Even with a sharp decline in tax payments, total real disposable incomes fell 0.3% in August after falling 0.2% in July. With population growth, on a per-capita basis, “average” real after-tax income fell 0.4% in August after falling 0.3% in July.
Even with a slight decline in real consumer spending in August – the third such decline in the past five months – total personal savings in August plunged to 4.5% of total disposable incomes. This is the lowest savings rate since November 2009 and it comes despite a decline in both consumer spending and tax payments.
The only positive thing my analysis turned up from today’s report is that, while total real employee compensation plunged by 0.4% in August, the total real earnings of entrepreneurs and self-employed people rose by 0.3%. More people may be turning to self-employment for income. As I’ve tracked throughout this long and hard downturn, the real earnings of entrepreneurs and self-employed people plunged much more sharply than the earnings of regular employees in 2008 and still lags far behind. While total real employee compensation in August 2011 remains down 3.7% from December 2007, the total real earnings of non-farm entrepreneurs/self-employed is down-6.7%.

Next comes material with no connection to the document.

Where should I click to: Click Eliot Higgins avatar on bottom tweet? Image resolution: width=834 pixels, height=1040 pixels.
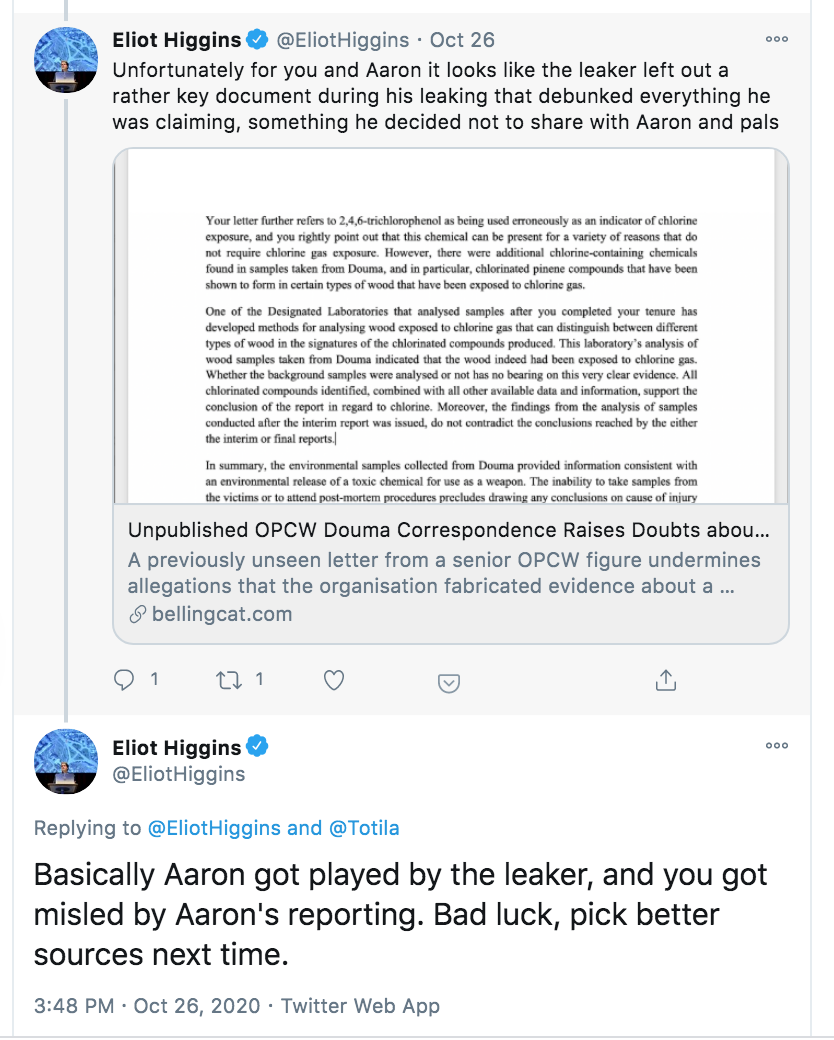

Far more serious attention (not just partisan sound bites) needs to be given to the large and changing numbers of entrepreneurs and self-employed people in this economy.
Despite the decline in total real earnings of the employed and the self-employed over these past 44 troubled months, total real disposable incomes, spending and savings all have risen slightly (although the rise has been so slight that on a per-capita basis both disposable incomes and spending have fallen).
As I’ve emphasized for many months now, the data are very clear that the onlyreason total real private income, spending and savings have recovered beyond their December 2007 levels is because tax payments have plunged and government insurance and other benefit payments have soared. Total real personal tax payments in August 2011 were 14.6% lower than 44 months ago while personal receipts from government insurance and other benefits programs were up by 25.4%.
It is certainly possible to argue (as I do) that the decline in tax payments and/or the rise in personal receipts from government have not been enough to adequately respond to the financial and economic meltdown. But it is simply, plainly false to claim – as many do – that these measures have not had very important, positive economic effects on after-tax personal incomes, spending, saving and therefore on the overall economy.
The very dangerous problem going forward is that total real personal income excluding government transfers remains 4.1% below its levels of 44 months ago and has fallen again in each of the past two months. This strongly suggests that the economy is not strong enough to grow – much less to create jobs, incomes and tax revenues – without further expansionist government policies. And yet the Republican party in Washington seems united in its political insistence on contractionary measures while few Democrats seem to have the stomach to fight for continuing the expansion in the face of today’s understandably massive budget deficits.
Today’s BEA report provides more strong evidence that without continued expansionary federal government policies the economy may well fall back into a downward economic cycle of declining jobs, incomes, sales and tax revenues—and sharply worsening deficits.